Reliability: Fallback and Replay

The gateway never drops observability data when the analytics backend is unavailable. Logs, circuit-breaker events, and trace spans are written by dedicated batch workers with a disk-based fallback:

Disk fallback. If ClickHouse is unreachable, each worker writes pending batches to a local JSONL fallback file (one per sink). Your requests keep flowing — observability is never on the hot path.
Bounded rotation. Fallback files are capped at 100 MiB and rotated through three generations (.jsonl, .jsonl.1, .jsonl.2), so a prolonged outage cannot exhaust disk. Older generations are dropped when rotation advances.
Automatic replay on recovery.
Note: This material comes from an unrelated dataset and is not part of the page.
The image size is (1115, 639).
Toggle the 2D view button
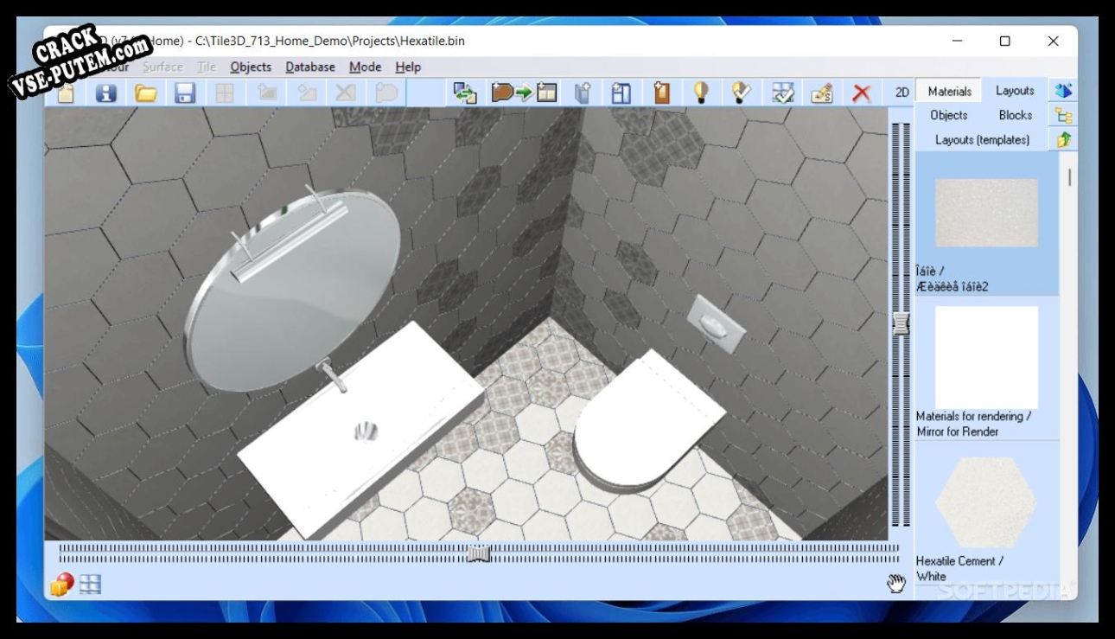(902, 93)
A background task monitors ClickHouse availability. When connectivity is restored, the worker re-reads pending fallback files, replays them in batches, and deletes each file only after the insert is confirmed.
Concurrent-safe replay. A .replaying lock file prevents multiple gateway instances from double-inserting the same rows during replay.
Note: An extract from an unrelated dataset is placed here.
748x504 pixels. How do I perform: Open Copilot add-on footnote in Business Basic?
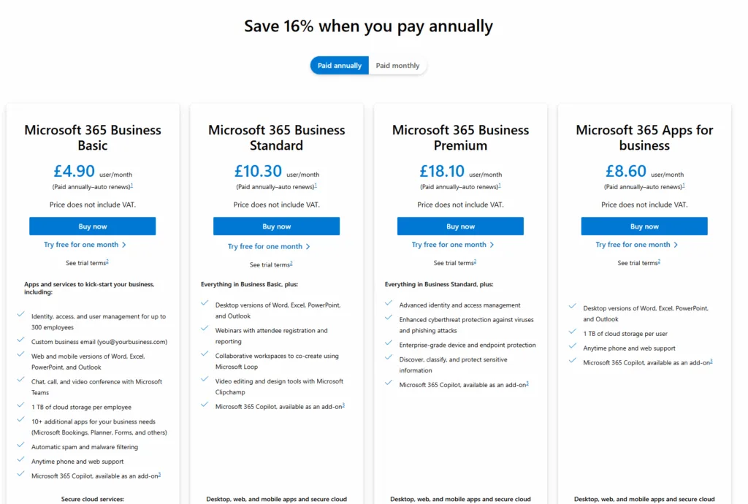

This applies to request logs, circuit-breaker events, and distributed trace spans. If you run a multi-region deployment and your analytics store has a brief incident, you will see logs stream back in as replay completes rather than losing the window entirely.

Retention and Performance

Logs are retained according to your plan’s data retention policy. Queries over millions of records return in seconds, so you can search and filter without waiting.

For high-volume applications, Floopy aggregates metrics (cost, token usage, latency percentiles) into pre-computed rollups that power the dashboard charts without scanning raw logs.